Roland Lombardi : Par rapport à l’ère Sarkozy, on peut assurément dire que oui : il y a bien eu, du moins sur la forme, une véritable rupture. Car, qu’on l’apprécie ou pas, il serait toutefois malhonnête de ne pas reconnaître que le Président Sarkozy possédait un certain charisme, une réelle stature d’homme d’Etat et enfin, un véritable dynamisme à l’international. On n’a malheureusement pas retrouvé ces qualités chez le Président Hollande. Loin de là… Par ailleurs, sous l’ère Sarkozy, la France avait été, à tort ou à raison, à l’origine de plusieurs initiatives diplomatiques importantes. On pouvait même évoquer un certain leadership de la France avec, il est vrai, plus ou moins de succès, notamment sur les questions européennes, méditerranéennes (l’Union pour la Méditerranée), durant la crise financière de 2008 ou encore, lors de la crise russo-géorgienne de l’été 2008. Certes, et je l’ai fortement critiquée à l’époque, l’intervention occidentale de 2011 en Libye, sous l’impulsion française, fut une grave erreur. Comme d’ailleurs, les dangereuses prises de position de la diplomatie française lors du début de la crise syrienne. Sur ces deux dossiers, l’ancien Président fut mal inspiré…et très mal conseillé !

Et ici, pour le coup, oui, on peut dire qu’il y a, de la part de son successeur, une certaine continuité… dans l’erreur. Les responsables socialistes n’ont alors fait que suivre les conseils d’islamologues ou d’« éminents spécialistes » français (du moins présentés comme tels par les médias), qui annonçaient alors « la chute prochaine » du régime syrien… tous les quinze jours !

Finalement, malgré la consolidation stratégique de la France en Afrique, grâce notamment à nos interventions militaires, nécessaires et réussies, au Mali et en Centrafrique, ainsi que de nombreux succès commerciaux dans le domaine de l’armement, il n’en reste pas moins que la politique étrangère de la France sous François Hollande peut être considérée globalement comme un échec. L’image internationale de la France s’est grandement ternie depuis 2012. Par des choix bassement idéologiques, de ses conseillers et de son entourage, et à mille lieux pourtant des réalités géopolitiques, le Président français boude, par exemple, encore et toujours la Russie, pourtant devenue incontournable dans le règlement des crises au Proche-Orient. Nous l’avons même souvent humiliée… Quant aux relations avec les Etats-Unis, la diplomatie française n’a jamais été aussi "suiviste" que depuis 2012 (Syrie, Ukraine, sanctions économiques contre Moscou…). En Europe, le Président français a totalement été transparent. Par exemple, face à la grave crise des réfugiés, il a piteusement laissé la Chancelière allemande décider seule pour toute l’Europe ! Avec les conséquences que l’on sait…

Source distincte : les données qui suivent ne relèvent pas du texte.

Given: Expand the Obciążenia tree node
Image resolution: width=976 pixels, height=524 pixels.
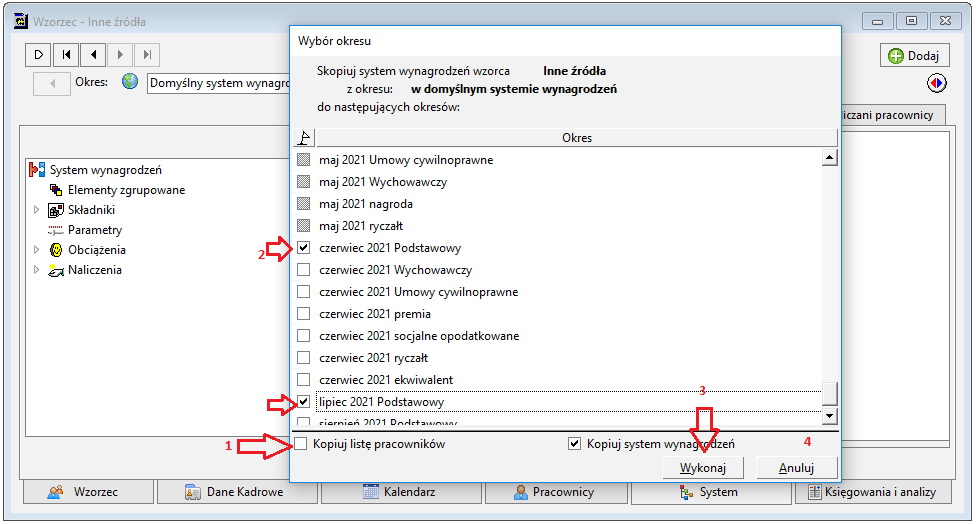Looking at the screenshot, I should tap(36, 250).
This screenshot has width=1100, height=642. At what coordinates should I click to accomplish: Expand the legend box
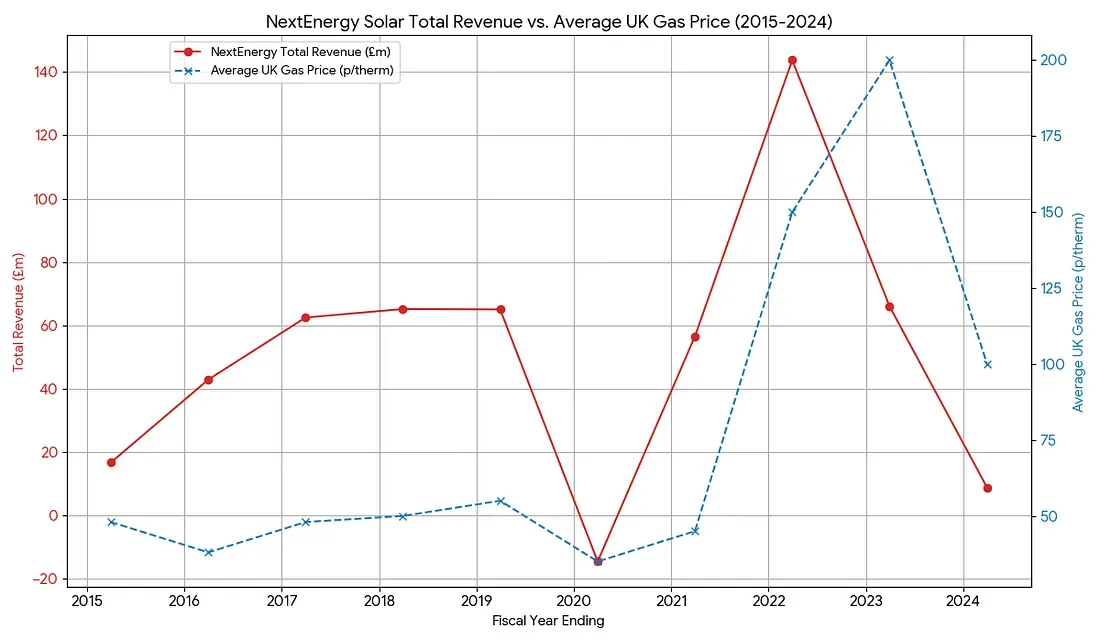(284, 60)
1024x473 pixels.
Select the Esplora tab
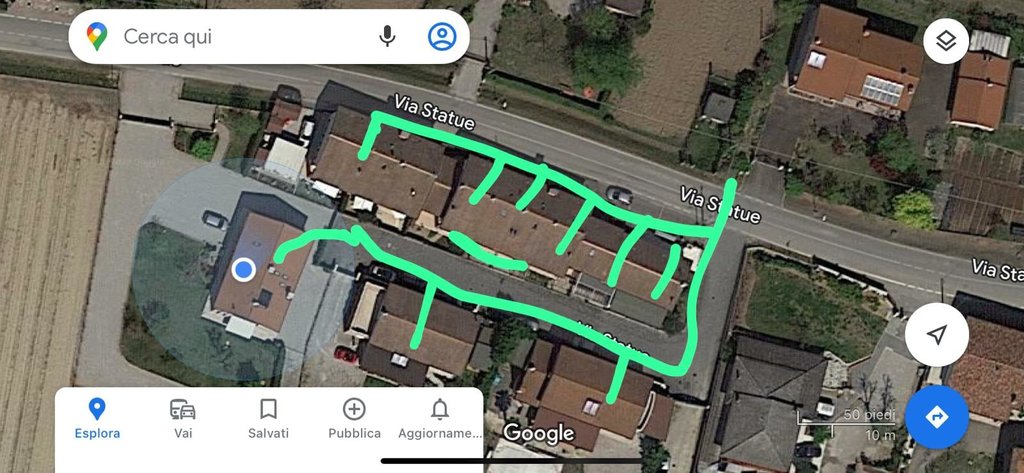pos(97,418)
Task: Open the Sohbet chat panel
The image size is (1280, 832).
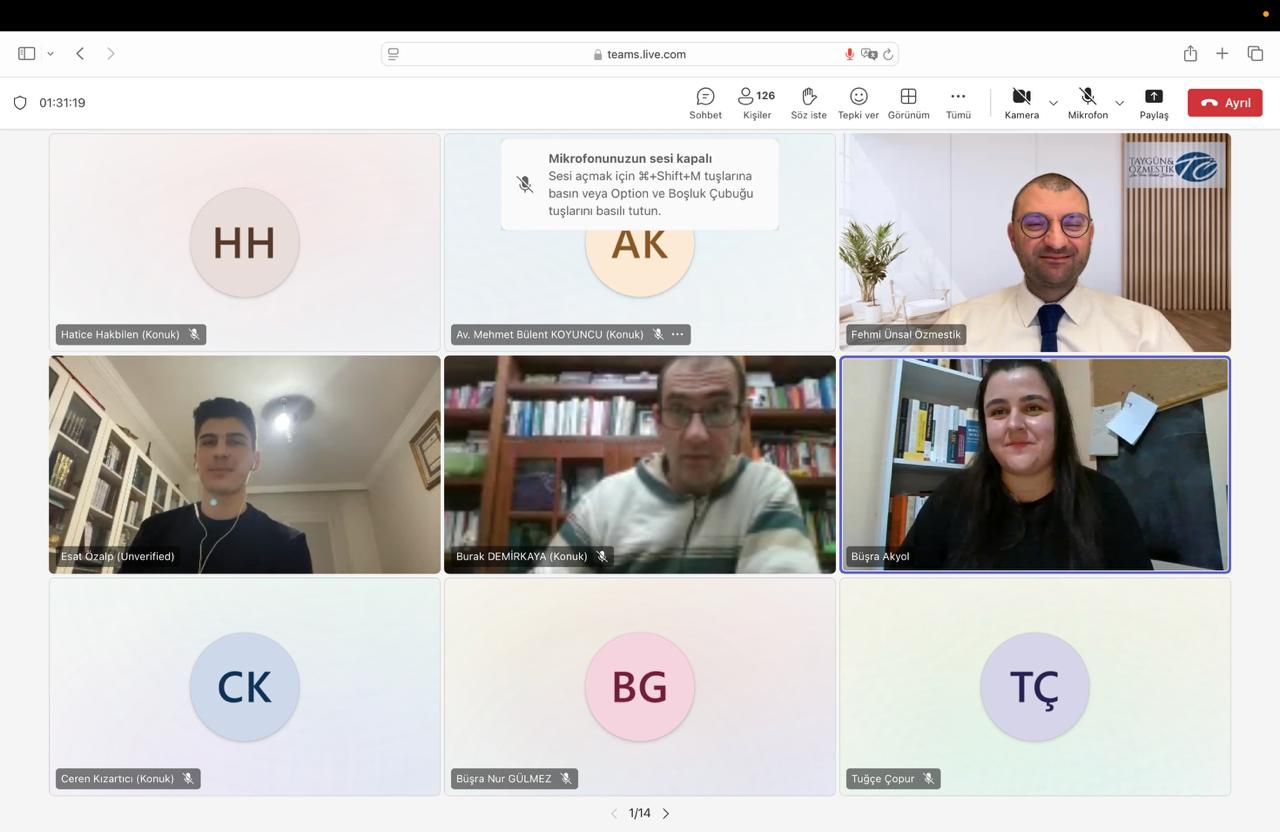Action: tap(705, 103)
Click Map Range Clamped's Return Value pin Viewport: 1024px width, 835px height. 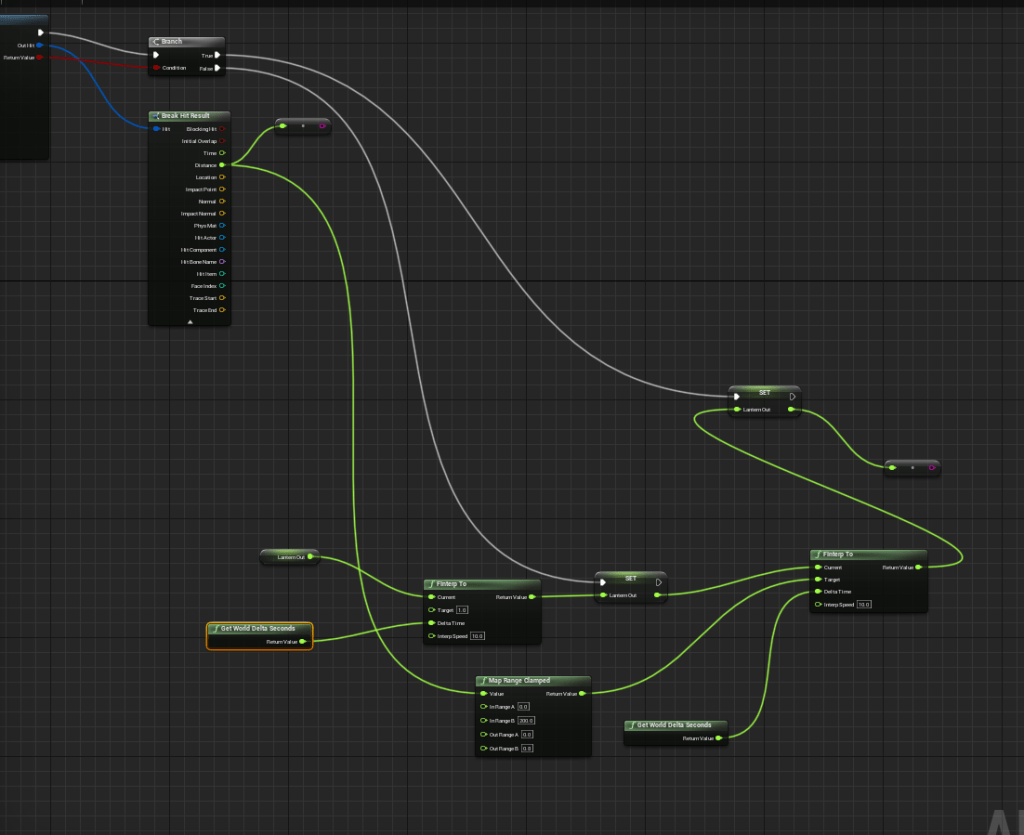(582, 693)
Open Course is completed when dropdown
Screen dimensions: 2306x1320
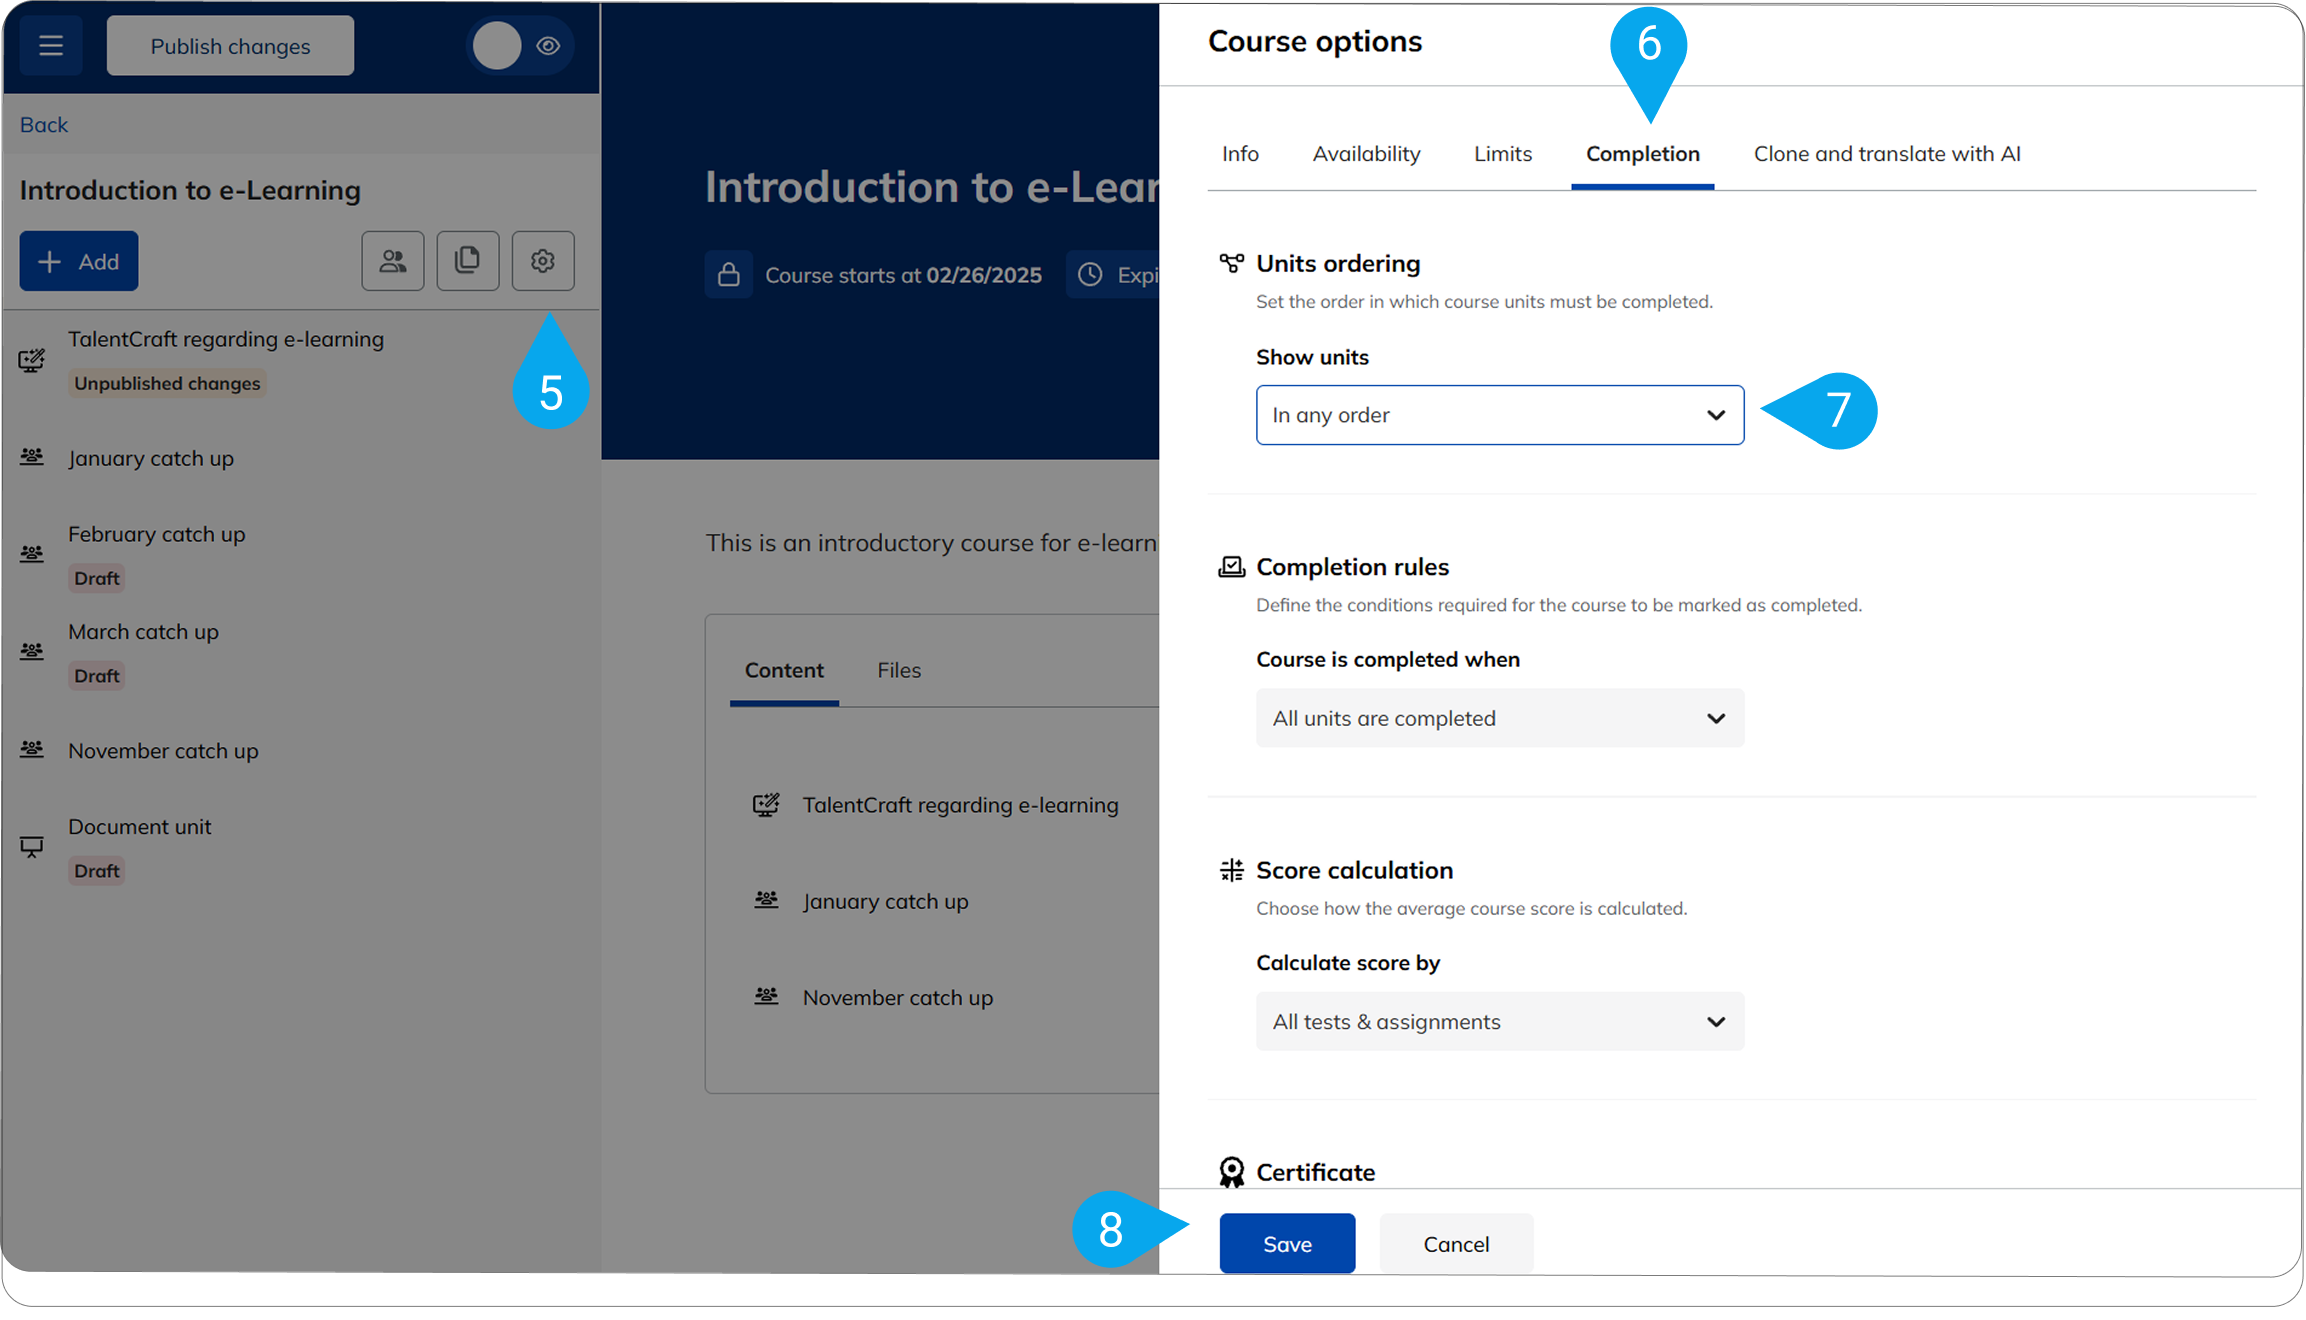(x=1499, y=718)

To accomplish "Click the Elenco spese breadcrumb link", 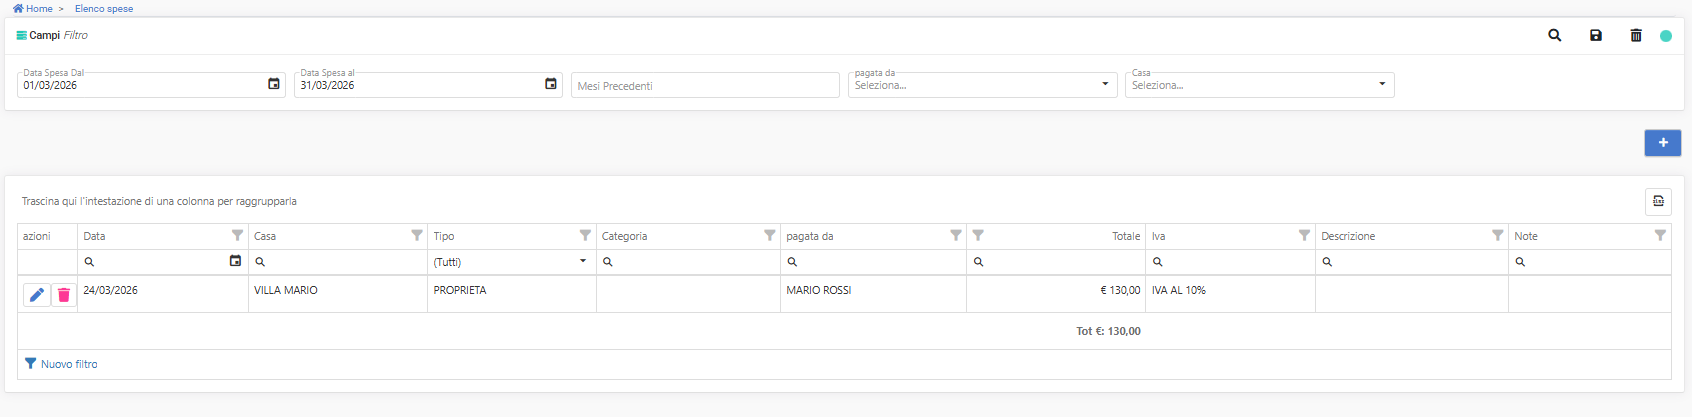I will tap(104, 8).
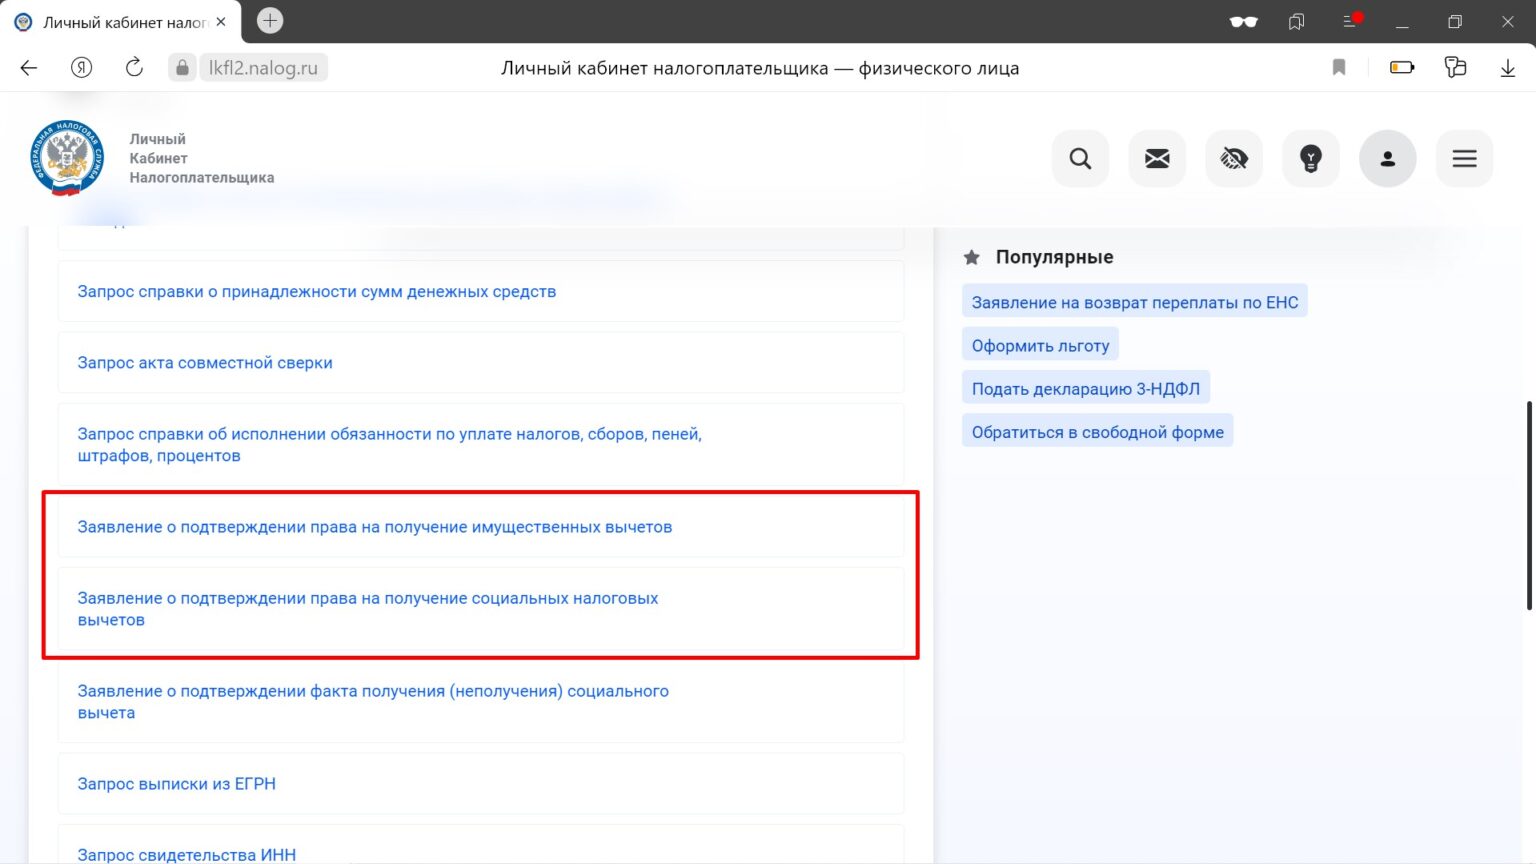
Task: Open Заявление на возврат переплаты по ЕНС
Action: 1134,302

Parallèlement, lorsque le Président américain s’est rendu dernièrement sur le Vieux continent, il est passé par Berlin mais sans daigner faire un passage par Paris ! C’est tristement révélateur…

Malheureusement, la mort de près de 250 de nos compatriotes, victimes des attentats qui ont touché le pays depuis 18 mois, n’aura pas été un électrochoc salvateur. Que cela soit en politique interne, contre notamment le terrorisme, comme en politique extérieure, il semblerait que les maîtres mots de nos responsables actuels soient, depuis 2012, mais encore et toujours aujourd’hui, l’hésitation, la tergiversation et la passivité… C’est tout de même assez inquiétant pour les dirigeants d’un pays "en guerre" !

Deux axes forts de la diplomatie française initiés sous Laurent Fabius étaient la diplomatie économique et la diplomatie d'influence. Aujourd'hui peut-on qualifier ces politiques de "réussite" ? La France a-t-elle déployé les moyens nécessaires pour leur réalisation ?

Laurent Fabius fut un très mauvais ministre des Affaires étrangères. Mais à sa décharge, il faut rappeler que la diplomatie économique de la France est bien antérieure à l’arrivée de Fabius au Quai d’Orsay. Dès la fin de la guerre d’Algérie, c’est avec des personnages comme Maurice Couve de Murville ou le général Catroux, les deux principaux conseillers de De Gaulle pour le monde arabe, mais qui en réalité n’y comprenaient absolument rien, que, sous couvert d’une nouvelle "politique arabe" française, cette "diplomatie des contrats commerciaux" a véritablement débuté. Souvent au prix de concessions humiliantes et d’une perte notable d’influence dans la région. Pour preuve, certains de nos dirigeants ont beau s’auto persuader que notre pays est encore une grande voix au Proche-Orient, la réalité est bien différente. Comme je le répète souvent, la méthode Coué en relations internationales n’a que peu d’effet… Faut-il rappeler pour cela, l’exclusion de la France dans la résolution du conflit libanais lors des accords de Taëf en 1989 alors que le Liban était pourtant le symbole même de l'influence française au Levant ? Lors du processus de paix israélo-arabe du début des années 1990, là encore, la France n’a-t-elle pas encore brillé par son absence ?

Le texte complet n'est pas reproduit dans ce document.